The word “innovation” gets bandied around a lot. As a practical matter, how does one teach innovation or draw it out in others?
First it gets back to narrow-mindedness, which is the enemy of innovation. I teach that innovation occurs because you have the broadest set of inputs. You don’t have blinders on; you are a voracious learner. If you hated math, learn to code. If you hated reading, read a book.
Second is where you put the focus. Albert Einstein said that most people spend 90 percent of their time on the solution and he spent 90 percent of his time on the problem. You need to define the problem broadly enough that you can have a variety of solutions.
You’ve been honored with the Cheit award for excellence in teaching three years in a row. What’s your secret?
I think its twofold. It’s keeping your information and curriculum incredibly relevant and tied to the most pressing dilemmas your students have. But the real secret sauce is that I care deeply about them personally and professionally. I’ve had 1,000 students and former students over the years, and hardly a week goes by that I don’t hear from more than one of them.
And the Bay Area plays a role. Economically, it has become this incredible place. It’s not coincidental that this is a place that has always welcomed all sorts of people. Diversity is part and parcel of it. If you create the next generation of leaders, you need people with all different backgrounds and genders. Berkeley has curated an amazing student body—it attracts some of the smartest, most engaged people in the world.

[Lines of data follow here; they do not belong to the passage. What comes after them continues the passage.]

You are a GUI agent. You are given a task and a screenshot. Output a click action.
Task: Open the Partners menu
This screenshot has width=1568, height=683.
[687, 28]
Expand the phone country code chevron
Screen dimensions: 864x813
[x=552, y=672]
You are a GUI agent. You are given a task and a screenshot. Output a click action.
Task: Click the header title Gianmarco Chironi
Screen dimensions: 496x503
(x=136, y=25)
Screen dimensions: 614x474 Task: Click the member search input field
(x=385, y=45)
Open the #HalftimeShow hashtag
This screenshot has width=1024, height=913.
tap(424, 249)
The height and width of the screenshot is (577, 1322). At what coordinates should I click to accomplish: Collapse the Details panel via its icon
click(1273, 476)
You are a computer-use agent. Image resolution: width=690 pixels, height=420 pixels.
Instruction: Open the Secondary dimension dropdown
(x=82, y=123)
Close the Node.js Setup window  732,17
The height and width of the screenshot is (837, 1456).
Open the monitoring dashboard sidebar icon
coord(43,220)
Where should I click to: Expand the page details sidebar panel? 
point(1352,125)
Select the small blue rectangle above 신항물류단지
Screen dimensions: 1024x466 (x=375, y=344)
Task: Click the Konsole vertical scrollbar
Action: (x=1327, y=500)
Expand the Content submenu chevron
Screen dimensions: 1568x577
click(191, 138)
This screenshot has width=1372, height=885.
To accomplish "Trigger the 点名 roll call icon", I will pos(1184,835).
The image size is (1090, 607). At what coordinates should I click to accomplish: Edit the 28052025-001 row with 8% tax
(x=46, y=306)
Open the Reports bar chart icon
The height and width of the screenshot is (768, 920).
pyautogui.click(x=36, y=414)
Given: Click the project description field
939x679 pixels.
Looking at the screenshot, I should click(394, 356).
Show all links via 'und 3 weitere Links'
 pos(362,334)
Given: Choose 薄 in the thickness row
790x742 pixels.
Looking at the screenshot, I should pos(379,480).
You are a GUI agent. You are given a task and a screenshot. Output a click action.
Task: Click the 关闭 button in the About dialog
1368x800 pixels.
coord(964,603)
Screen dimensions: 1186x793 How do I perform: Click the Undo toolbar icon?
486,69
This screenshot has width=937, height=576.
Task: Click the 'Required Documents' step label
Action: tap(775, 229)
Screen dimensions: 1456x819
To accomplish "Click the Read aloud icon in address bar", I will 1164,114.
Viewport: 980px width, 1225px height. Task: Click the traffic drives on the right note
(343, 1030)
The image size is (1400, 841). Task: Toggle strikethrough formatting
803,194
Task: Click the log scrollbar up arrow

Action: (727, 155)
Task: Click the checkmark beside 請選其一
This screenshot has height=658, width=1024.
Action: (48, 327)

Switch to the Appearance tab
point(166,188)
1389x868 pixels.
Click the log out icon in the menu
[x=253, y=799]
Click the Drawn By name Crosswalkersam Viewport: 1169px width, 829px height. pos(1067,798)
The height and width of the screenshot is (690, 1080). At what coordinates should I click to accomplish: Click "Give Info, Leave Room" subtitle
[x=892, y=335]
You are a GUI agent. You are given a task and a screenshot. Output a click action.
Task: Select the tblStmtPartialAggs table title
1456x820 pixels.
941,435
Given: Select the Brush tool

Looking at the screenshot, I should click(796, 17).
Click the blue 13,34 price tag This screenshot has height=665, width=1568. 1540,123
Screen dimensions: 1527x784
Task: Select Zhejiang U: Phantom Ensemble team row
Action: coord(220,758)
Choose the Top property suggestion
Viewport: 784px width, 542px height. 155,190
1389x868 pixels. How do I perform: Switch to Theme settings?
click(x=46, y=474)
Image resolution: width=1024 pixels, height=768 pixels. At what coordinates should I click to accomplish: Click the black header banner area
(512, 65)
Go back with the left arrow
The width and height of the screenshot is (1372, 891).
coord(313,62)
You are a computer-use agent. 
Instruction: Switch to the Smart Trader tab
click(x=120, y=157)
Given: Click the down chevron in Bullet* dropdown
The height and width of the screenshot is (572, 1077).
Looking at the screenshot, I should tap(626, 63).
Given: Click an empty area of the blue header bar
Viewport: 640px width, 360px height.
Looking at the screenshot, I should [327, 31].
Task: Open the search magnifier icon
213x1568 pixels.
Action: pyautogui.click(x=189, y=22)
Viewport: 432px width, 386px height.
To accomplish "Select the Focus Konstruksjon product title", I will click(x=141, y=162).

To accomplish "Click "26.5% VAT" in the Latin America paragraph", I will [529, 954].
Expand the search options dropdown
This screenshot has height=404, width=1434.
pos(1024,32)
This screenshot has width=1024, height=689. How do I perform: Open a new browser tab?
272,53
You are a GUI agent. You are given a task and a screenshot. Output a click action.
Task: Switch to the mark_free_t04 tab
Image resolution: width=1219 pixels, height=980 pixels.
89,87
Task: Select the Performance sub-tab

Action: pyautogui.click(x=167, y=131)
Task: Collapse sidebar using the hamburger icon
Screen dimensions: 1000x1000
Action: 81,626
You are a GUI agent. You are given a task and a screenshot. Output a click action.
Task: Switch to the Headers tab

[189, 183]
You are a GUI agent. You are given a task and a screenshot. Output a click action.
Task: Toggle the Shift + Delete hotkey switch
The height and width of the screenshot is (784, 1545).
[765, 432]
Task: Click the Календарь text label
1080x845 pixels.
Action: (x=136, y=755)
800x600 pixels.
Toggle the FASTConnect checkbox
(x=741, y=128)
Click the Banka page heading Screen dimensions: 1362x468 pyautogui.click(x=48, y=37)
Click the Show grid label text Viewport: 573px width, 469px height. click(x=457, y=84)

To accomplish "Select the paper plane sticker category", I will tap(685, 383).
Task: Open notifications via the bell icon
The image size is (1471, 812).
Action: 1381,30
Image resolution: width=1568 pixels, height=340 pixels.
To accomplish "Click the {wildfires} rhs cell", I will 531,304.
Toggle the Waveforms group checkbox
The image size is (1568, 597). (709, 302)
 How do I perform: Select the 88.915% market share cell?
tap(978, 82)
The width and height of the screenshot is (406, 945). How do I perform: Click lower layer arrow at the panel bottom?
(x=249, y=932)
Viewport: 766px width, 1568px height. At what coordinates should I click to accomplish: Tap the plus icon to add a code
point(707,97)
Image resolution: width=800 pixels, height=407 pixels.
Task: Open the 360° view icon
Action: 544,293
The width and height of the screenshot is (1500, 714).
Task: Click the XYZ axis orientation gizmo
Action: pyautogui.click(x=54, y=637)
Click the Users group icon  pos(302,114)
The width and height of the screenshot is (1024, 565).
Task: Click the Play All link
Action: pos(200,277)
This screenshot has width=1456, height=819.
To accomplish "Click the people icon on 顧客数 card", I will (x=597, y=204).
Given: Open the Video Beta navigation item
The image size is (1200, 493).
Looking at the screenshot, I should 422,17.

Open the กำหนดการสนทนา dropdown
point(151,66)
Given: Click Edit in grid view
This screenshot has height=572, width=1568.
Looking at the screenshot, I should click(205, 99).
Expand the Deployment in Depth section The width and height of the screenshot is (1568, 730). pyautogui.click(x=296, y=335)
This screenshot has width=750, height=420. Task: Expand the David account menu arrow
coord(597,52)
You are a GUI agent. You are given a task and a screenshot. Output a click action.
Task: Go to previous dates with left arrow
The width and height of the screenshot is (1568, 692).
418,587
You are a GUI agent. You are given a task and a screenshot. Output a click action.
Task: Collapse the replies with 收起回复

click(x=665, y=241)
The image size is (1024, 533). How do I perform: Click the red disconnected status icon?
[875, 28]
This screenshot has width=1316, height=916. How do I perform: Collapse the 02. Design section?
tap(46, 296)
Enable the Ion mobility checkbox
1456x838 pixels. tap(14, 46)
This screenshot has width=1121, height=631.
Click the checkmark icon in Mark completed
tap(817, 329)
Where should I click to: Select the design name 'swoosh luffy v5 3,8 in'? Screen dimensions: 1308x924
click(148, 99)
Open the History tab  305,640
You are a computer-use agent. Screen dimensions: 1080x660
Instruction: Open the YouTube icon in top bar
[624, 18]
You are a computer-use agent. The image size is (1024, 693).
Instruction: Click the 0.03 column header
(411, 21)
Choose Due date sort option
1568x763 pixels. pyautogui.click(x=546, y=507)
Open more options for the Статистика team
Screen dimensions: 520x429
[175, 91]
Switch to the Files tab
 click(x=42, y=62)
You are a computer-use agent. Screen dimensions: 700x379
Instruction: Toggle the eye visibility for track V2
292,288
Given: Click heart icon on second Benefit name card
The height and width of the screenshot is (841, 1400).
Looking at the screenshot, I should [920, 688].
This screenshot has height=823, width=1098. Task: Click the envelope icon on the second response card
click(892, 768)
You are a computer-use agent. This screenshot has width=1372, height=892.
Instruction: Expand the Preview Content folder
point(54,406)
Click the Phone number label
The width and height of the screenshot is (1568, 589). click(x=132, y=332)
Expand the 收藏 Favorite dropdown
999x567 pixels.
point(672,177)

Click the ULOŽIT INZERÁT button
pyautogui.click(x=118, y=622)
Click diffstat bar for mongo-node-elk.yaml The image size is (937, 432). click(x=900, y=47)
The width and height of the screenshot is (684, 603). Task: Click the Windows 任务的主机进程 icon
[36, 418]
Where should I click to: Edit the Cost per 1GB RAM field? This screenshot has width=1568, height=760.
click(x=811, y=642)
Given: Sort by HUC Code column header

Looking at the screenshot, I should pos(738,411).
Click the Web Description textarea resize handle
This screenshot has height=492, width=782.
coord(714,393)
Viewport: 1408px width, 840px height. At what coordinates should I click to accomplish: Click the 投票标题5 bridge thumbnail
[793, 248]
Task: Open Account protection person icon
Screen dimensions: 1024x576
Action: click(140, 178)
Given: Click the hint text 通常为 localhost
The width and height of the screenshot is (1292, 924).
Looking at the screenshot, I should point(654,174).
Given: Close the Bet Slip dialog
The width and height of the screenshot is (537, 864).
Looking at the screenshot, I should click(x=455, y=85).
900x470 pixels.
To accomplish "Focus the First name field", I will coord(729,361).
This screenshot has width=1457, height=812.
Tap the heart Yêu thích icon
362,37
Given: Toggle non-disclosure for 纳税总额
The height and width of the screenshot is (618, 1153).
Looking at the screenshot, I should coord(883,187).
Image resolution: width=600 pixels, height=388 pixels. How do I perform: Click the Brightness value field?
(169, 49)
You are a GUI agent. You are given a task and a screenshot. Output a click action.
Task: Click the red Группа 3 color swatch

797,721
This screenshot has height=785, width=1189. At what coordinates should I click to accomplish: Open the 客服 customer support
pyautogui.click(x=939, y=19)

What’s the common thread in your career, which has ranged from curbside recycling and remote meter reading to developing public-private partnerships for USAID to blockchain and cryptocurrency strategy?
My raison d’etre has always been to have the biggest impact. When I was a kid, my parents’ commitment to service made me feel that every problem had my name on it. Later I had to learn to choose which problems to focus on. But I’ve always been deeply committed to a freer, fairer, more prosperous world. So I’ve asked, how can I have that impact? I used to have that impact by doing; now I leverage it by teaching, and some doing.